06.源码级别Pod详解（三）：Container 生命周期

前言

K8S除了会全生命周期跟踪Pod的状况，还会跟踪更底层的Container生命周期，Container的生命周期主要是由三部分组成、调控的，分别是Container States、postStart&&preStop以及Container RestartPolicy。

Container States是一个类似于Phase一样的，对于Container当前状态的简单描述。

postStart和preStop则是容器预留的两个钩子，分别用来在容器启动之后和容器终止之前进行某些特定操作。

Container RestartPolicy则是在容器失败的时候会使用到的重启策略，规定了容器什么情况才会重启。

Container States

概述

就像K8S会全生命周期跟踪Pod的状况，并且用Phase字段进行描述一样。

K8S也会追踪Pod中每个容器的状态，一旦Pod被Schduler调度分配到某个Node上，这个Node上的kubelet就会使用container runtime运行时类来创建对应的containers。

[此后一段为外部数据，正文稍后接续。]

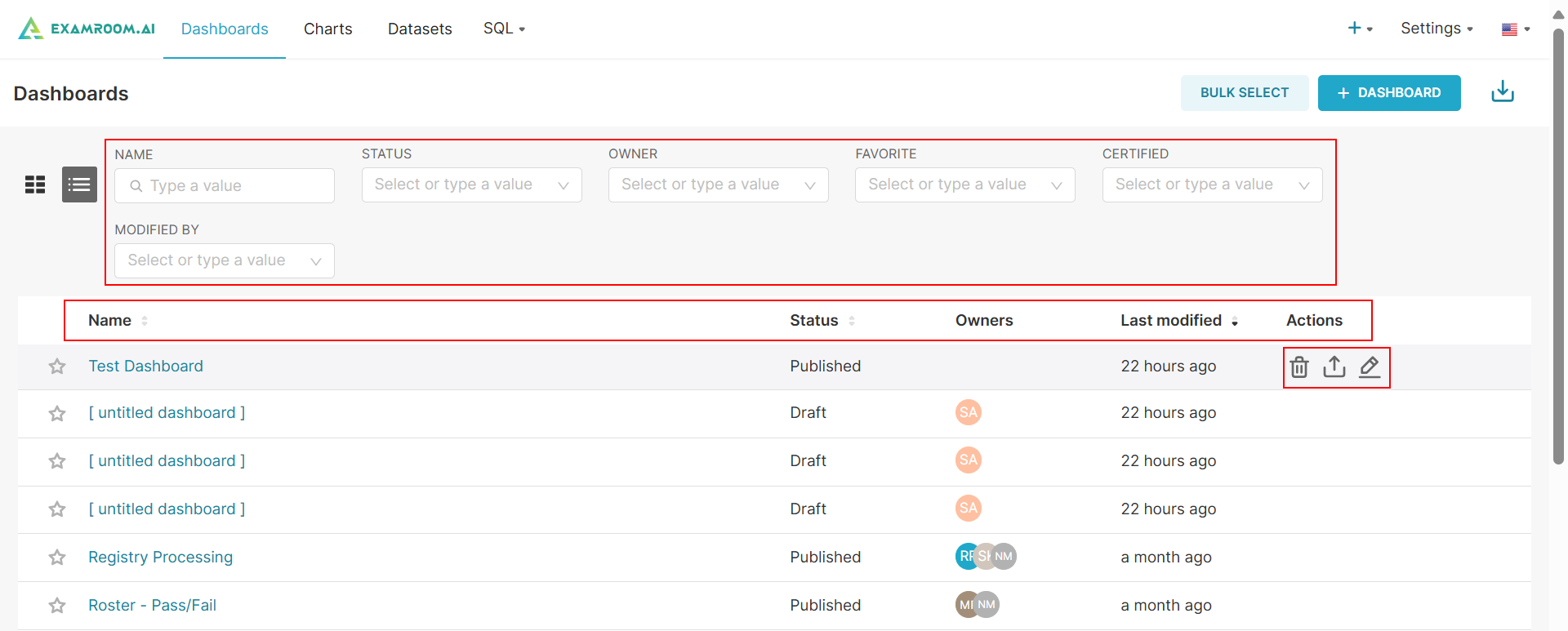The height and width of the screenshot is (631, 1568).
Task: Export Test Dashboard using share icon
Action: point(1334,367)
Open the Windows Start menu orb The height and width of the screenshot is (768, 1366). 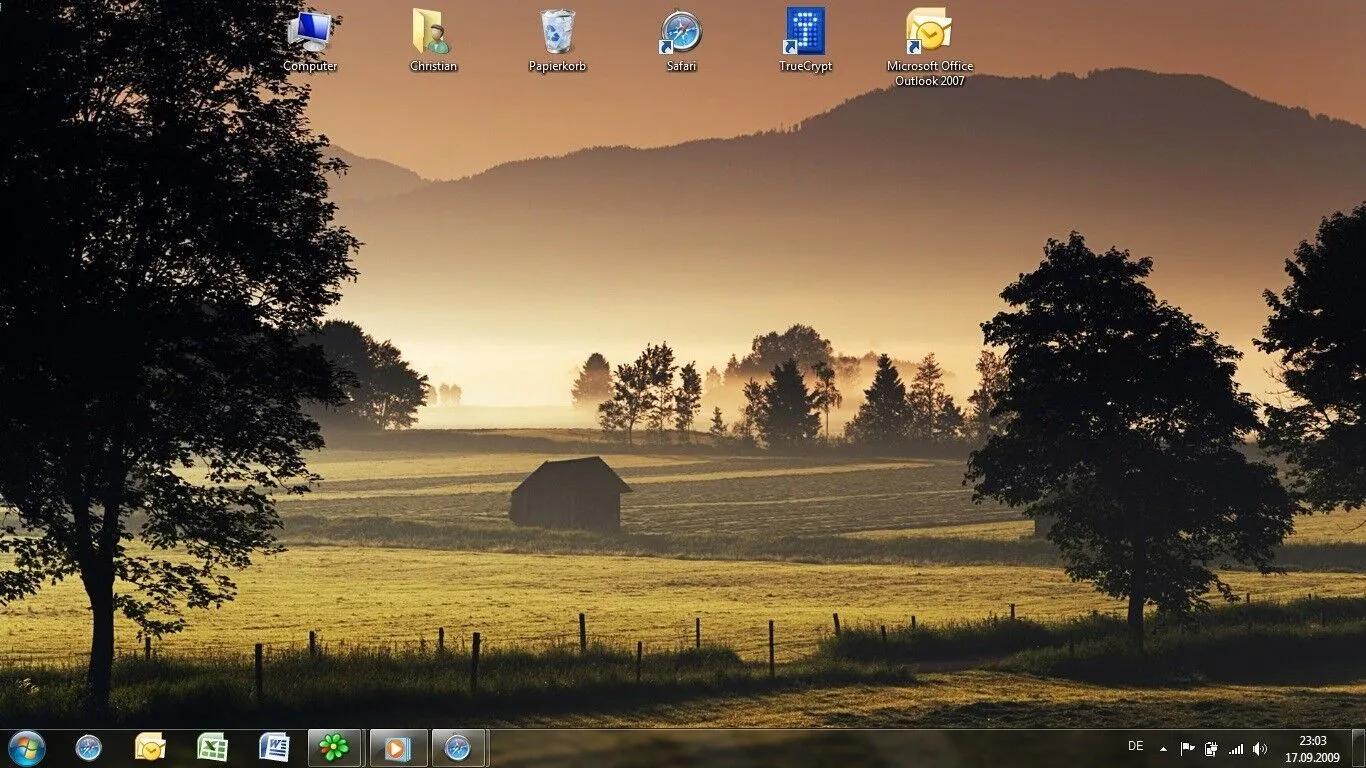tap(26, 747)
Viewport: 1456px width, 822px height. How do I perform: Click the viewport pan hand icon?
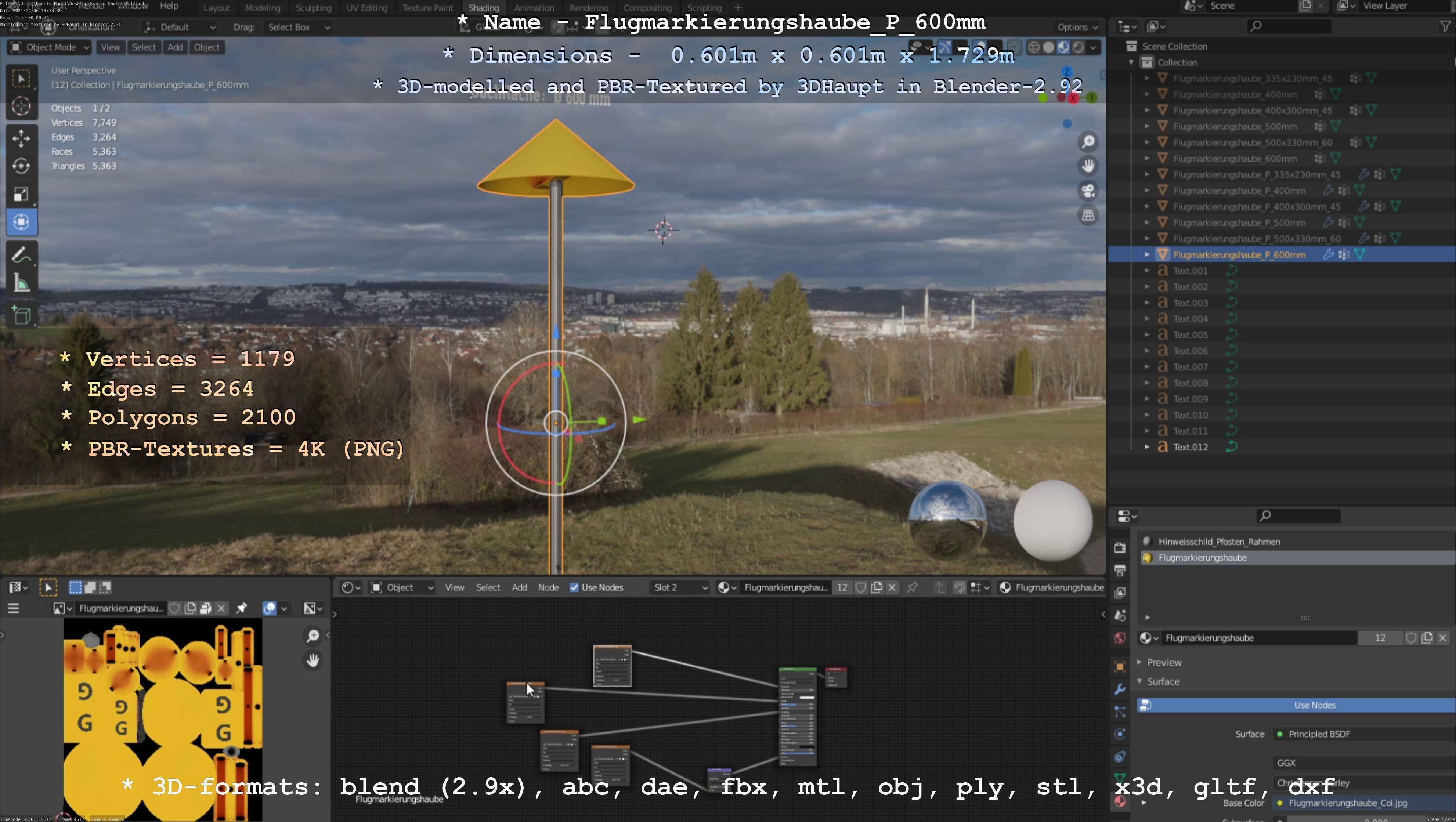pos(1088,166)
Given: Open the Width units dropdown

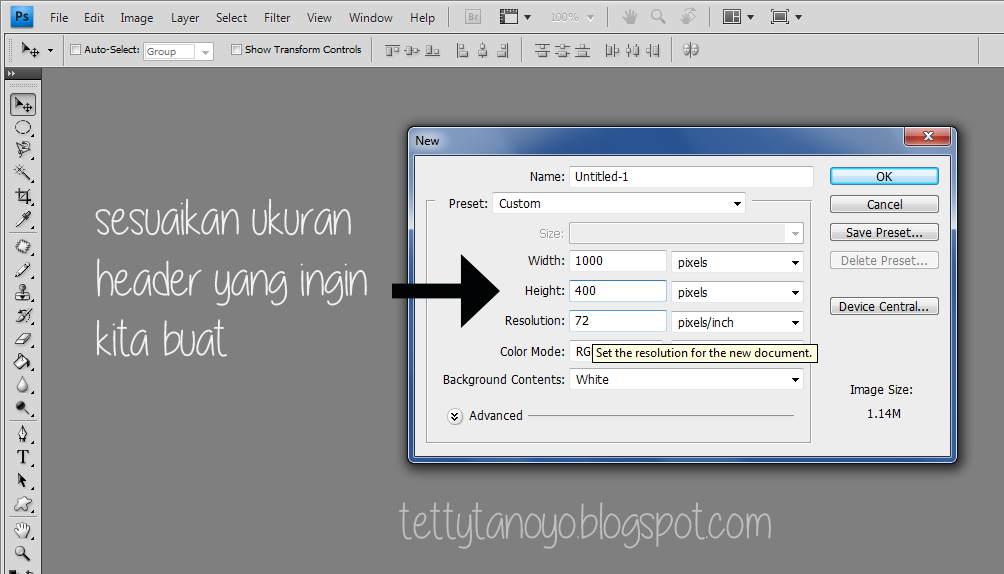Looking at the screenshot, I should click(x=738, y=262).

container states也有三个值，对应着三个不同的状态，分别是waiting、runnning、terminated

waiting ：当容器的状态不是running或者terminated的时候，就为这个状态，它会不断执行启动需要的操作，比如拉取镜像，加载数据等等。当你使用kubectl查询container的时候，你也会得到一个reason字段，用来解释当前container处于此状态的原因。
running ：正在正常运行中，如果配置了postStart钩子，那么会先去执行这个钩子函数，再启动容器。
terminated ：正常结束或者因为某种原因失败，同样的，可以看到一些信息，如果配置了preStop钩子，那么会先执行这个钩子，再结束容器。

源码

c 复制代码

// ContainerStatus contains details for the current status of this container.
type ContainerStatus struct {
	// This must be a DNS_LABEL. Each container in a pod must have a unique name.
	// Cannot be updated.
	Name string `json:"name" protobuf:"bytes,1,opt,name=name"`
	// Details about the container's current condition.
	// +optional
	State ContainerState `json:"state,omitempty" protobuf:"bytes,2,opt,name=state"`
	// Details about the container's last termination condition.
	// +optional
	LastTerminationState ContainerState `json:"lastState,omitempty" protobuf:"bytes,3,opt,name=lastState"`
	// Specifies whether the container has passed its readiness probe.
	Ready bool `json:"ready" protobuf:"varint,4,opt,name=ready"`
	// The number of times the container has been restarted, currently based on
	// the number of dead containers that have not yet been removed.
	// Note that this is calculated from dead containers. But those containers are subject to
	// garbage collection. This value will get capped at 5 by GC.
	RestartCount int32 `json:"restartCount" protobuf:"varint,5,opt,name=restartCount"`
	// The image the container is running.
	// More info: https://kubernetes.io/docs/concepts/containers/images
	// TODO(dchen1107): Which image the container is running with?
	Image string `json:"image" protobuf:"bytes,6,opt,name=image"`
	// ImageID of the container's image.
	ImageID string `json:"imageID" protobuf:"bytes,7,opt,name=imageID"`
	// Container's ID in the format 'docker://<container_id>'.
	// +optional
	ContainerID string `json:"containerID,omitempty" protobuf:"bytes,8,opt,name=containerID"`
	// Specifies whether the container has passed its startup probe.
	// Initialized as false, becomes true after startupProbe is considered successful.
	// Resets to false when the container is restarted, or if kubelet loses state temporarily.
	// Is always true when no startupProbe is defined.
	// +optional
	Started *bool `json:"started,omitempty" protobuf:"varint,9,opt,name=started"`
}

能看出来我们能获取ContainerStatus的属性如上：包括ContainerName、当前状态、上次结束的状态、是否就绪、重启次数、镜像、镜像ID、ContainerID、是否启动等信息。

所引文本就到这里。